Floyd, um homem negro, morreu de bruços no asfalto, enquanto um policial branco pressionava seu pescoço com o joelho. "Não consigo respirar", as palavras que ele repetiu em seus momentos finais, tornaram-se o slogan do movimento Black Lives Matter. Pessoas ao redor do mundo marcharam em seu nome. O local de sua morte, em frente a uma loja posteriormente renomeada em sua homenagem, continua sendo um local de peregrinação. Seus murais estão por toda parte.
O que explica a diferença
Perguntei ao historiador Tom Holland, que estudou o martírio cristão, quais elementos os mártires mais carismáticos têm em comum. Ele identificou três.
- Primeiro: uma morte pública, dramática e "inocente".
A vitimização de Floyd nunca foi verdadeiramente questionada. O mundo inteiro assistiu ao vídeo de seus últimos suspiros. A morte de Babbitt, no entanto, dividiu a direita. Republicanos proeminentes, como o senador Lindsey Graham, chamaram os manifestantes de 6 de janeiro de "terroristas domésticos". O então presidente da Câmara, Kevin McCarthy, disse que o policial que atirou nela "cumpriu seu dever".
- Segundo: a morte deve estar ligada a uma causa.
Mártir em grego significa testemunha: os primeiros mártires cristãos foram testemunhas de Deus. Tanto Babbitt quanto Floyd morreram por uma causa.
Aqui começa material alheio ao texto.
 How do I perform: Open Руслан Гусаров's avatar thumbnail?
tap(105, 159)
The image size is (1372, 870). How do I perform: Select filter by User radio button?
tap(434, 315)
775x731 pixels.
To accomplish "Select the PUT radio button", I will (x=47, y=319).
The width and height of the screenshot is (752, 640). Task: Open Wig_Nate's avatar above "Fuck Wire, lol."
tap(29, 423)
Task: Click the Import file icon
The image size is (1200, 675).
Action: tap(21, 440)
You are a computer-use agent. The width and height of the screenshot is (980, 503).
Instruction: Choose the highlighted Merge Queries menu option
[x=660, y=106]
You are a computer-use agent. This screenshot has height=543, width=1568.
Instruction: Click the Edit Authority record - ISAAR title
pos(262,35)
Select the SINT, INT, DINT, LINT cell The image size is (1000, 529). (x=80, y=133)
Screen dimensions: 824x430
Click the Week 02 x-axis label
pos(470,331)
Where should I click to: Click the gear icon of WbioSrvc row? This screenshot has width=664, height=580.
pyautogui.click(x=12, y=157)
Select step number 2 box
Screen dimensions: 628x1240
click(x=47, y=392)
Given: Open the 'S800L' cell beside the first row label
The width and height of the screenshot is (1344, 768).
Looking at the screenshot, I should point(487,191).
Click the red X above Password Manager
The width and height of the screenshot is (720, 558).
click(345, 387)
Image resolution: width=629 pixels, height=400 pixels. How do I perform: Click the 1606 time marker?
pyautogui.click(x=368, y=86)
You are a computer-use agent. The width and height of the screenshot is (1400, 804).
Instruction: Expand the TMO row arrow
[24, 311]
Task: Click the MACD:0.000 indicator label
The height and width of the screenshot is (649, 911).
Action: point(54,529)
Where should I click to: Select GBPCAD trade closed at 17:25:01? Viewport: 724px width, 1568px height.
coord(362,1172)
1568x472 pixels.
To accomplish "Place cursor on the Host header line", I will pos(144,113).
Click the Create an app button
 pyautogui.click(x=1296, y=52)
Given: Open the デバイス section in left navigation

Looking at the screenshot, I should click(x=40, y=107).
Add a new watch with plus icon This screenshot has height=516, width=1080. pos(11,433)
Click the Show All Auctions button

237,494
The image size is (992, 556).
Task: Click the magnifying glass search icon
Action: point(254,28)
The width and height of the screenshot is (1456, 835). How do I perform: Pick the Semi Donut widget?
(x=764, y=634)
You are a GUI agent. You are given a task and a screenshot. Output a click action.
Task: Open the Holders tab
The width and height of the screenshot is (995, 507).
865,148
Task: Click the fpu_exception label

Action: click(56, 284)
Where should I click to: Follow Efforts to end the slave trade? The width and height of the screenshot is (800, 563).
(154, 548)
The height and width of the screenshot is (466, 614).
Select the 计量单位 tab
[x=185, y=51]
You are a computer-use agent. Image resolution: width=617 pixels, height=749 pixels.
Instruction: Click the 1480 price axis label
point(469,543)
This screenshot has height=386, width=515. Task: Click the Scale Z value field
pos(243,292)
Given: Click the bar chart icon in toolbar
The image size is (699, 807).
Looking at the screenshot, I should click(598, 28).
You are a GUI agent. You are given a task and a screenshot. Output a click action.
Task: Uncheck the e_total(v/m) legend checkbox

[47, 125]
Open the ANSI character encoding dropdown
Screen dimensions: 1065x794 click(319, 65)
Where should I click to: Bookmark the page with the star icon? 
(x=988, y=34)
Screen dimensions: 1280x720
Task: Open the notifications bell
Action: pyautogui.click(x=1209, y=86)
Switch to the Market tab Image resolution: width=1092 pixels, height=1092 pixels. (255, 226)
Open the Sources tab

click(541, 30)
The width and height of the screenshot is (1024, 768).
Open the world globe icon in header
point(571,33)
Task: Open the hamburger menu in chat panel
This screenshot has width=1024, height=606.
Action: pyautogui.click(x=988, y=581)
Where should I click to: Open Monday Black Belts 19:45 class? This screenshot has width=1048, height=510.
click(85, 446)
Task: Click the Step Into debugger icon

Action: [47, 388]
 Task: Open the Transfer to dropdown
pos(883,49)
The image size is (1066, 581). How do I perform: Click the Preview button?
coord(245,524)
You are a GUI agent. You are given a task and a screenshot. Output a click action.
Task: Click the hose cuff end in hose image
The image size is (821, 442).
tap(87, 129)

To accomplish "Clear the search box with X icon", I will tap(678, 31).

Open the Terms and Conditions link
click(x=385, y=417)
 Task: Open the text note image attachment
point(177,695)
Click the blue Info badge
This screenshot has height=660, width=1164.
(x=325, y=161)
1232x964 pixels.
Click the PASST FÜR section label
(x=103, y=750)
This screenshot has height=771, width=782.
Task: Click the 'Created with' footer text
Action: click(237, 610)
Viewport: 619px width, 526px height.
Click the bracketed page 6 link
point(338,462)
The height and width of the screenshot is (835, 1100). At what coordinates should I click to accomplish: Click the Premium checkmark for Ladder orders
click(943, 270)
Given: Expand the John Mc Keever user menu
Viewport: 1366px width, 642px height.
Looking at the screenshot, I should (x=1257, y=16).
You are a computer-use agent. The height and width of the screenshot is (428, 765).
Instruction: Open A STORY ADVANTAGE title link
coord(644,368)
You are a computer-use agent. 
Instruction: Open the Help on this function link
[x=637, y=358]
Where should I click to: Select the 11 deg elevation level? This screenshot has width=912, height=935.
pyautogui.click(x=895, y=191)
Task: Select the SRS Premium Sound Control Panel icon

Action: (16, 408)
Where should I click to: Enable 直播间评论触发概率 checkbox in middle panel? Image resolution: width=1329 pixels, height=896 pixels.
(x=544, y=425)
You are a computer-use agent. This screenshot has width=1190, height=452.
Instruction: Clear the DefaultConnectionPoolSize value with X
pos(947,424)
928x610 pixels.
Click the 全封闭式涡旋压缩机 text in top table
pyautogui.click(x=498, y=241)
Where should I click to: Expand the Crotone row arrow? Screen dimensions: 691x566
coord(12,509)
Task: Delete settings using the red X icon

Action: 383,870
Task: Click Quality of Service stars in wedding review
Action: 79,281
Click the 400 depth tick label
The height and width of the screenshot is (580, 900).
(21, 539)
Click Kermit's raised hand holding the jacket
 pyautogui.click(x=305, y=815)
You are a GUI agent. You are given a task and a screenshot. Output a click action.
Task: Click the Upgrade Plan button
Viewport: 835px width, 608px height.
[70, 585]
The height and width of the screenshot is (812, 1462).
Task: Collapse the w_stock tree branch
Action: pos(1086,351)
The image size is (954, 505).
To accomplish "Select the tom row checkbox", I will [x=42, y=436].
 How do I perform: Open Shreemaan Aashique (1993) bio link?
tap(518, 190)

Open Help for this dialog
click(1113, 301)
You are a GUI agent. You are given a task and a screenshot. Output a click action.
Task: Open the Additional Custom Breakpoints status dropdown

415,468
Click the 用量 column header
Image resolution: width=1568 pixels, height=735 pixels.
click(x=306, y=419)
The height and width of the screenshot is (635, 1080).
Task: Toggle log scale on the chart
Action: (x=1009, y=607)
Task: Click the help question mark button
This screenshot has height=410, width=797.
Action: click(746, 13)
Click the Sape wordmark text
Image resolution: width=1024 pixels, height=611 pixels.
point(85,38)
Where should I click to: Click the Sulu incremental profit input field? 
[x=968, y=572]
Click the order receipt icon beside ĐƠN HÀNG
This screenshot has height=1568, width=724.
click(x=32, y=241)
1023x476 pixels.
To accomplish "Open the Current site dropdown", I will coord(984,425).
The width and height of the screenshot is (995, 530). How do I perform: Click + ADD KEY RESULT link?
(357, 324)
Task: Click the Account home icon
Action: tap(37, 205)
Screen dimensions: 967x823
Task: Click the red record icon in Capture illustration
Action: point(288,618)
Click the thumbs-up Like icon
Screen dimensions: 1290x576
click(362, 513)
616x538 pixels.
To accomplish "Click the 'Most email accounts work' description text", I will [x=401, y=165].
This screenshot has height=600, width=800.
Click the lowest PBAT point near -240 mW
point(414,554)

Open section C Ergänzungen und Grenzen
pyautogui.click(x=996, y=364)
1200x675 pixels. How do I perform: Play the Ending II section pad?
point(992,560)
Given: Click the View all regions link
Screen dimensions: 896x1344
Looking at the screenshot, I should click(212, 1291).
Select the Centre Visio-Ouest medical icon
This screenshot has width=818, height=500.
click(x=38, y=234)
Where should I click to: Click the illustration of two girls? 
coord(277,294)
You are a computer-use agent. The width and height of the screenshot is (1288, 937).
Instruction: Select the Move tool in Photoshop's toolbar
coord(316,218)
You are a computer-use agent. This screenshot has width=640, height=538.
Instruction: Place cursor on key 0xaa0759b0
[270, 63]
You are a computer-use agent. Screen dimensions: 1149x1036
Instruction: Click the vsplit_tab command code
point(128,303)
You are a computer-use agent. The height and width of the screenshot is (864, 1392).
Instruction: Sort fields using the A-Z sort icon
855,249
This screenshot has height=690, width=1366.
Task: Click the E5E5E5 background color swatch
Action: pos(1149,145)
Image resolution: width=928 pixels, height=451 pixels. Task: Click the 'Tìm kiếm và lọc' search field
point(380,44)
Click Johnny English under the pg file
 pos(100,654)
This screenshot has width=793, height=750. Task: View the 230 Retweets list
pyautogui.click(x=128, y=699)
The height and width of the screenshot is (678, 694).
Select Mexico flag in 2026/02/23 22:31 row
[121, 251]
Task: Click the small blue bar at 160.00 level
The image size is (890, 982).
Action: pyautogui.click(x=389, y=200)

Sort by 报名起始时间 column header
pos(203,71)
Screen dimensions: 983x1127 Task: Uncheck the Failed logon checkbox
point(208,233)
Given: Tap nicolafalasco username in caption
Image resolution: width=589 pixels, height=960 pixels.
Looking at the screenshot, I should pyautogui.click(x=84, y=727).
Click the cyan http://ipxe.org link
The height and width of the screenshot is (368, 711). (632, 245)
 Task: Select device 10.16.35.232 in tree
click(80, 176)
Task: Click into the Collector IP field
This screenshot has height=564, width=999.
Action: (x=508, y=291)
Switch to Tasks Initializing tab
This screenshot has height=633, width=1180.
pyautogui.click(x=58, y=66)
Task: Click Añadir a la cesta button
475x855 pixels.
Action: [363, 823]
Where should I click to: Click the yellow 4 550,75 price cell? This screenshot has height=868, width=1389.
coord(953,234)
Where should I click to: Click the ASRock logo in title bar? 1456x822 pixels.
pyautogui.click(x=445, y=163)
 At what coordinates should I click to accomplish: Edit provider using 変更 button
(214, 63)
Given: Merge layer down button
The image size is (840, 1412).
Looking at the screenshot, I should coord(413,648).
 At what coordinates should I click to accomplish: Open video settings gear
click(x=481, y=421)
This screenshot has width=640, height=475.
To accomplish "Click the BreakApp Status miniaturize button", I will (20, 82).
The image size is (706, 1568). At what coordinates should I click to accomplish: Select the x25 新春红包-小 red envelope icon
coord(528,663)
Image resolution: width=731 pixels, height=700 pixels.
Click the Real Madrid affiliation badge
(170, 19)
No primeiro caso, Stop the Steal; no segundo, Black Lives Matter.
Mas as diferenças ressurgem no terceiro critério identificado por Holland.
- Terceiro: os mártires precisam de um movimento poderoso.
Somente movimentos organizados têm os recursos para dar significado à morte e contar sua história de uma forma que galvanize as massas.
Em maio de 2020, quando Floyd morreu, a esquerda americana estava se mobilizando para a eleição presidencial daquele ano. Quando Babbitt morreu, Trump havia perdido a eleição e estava a poucas semanas de deixar a Casa Branca. O movimento MAGA ainda não tinha uma direção clara.
Uma ferramenta poderosa
A morte de Kirk, observa Holland, atende a todos esses critérios. Ele foi morto enquanto debatia com estudantes universitários. Ele já estava ocupado recrutando jovens eleitores para a causa MAGA. E ele é lamentado por um movimento mais forte do que nunca.
As ondas de choque de sua morte já ultrapassam estátuas e memoriais. Tornou-se uma poderosa ferramenta política. O governo usou sua morte para justificar a repressão à liberdade de expressão e a grupos progressistas. Ameaçou deportar qualquer um que banalizasse o assassinato de Kirk e revogou os vistos de alguns estrangeiros.
Durante um episódio do Charlie Kirk Show, apresentado pelo vice-chefe de gabinete da Casa Branca, Stephen Miller, o funcionário declarou que o governo está "em guerra com a esquerda" e prometeu "identificar, interromper, desmantelar e destruir" o que ele chamou de "um vasto movimento terrorista doméstico".
“Faremos isso”, disse ele, “em nome de Charlie”.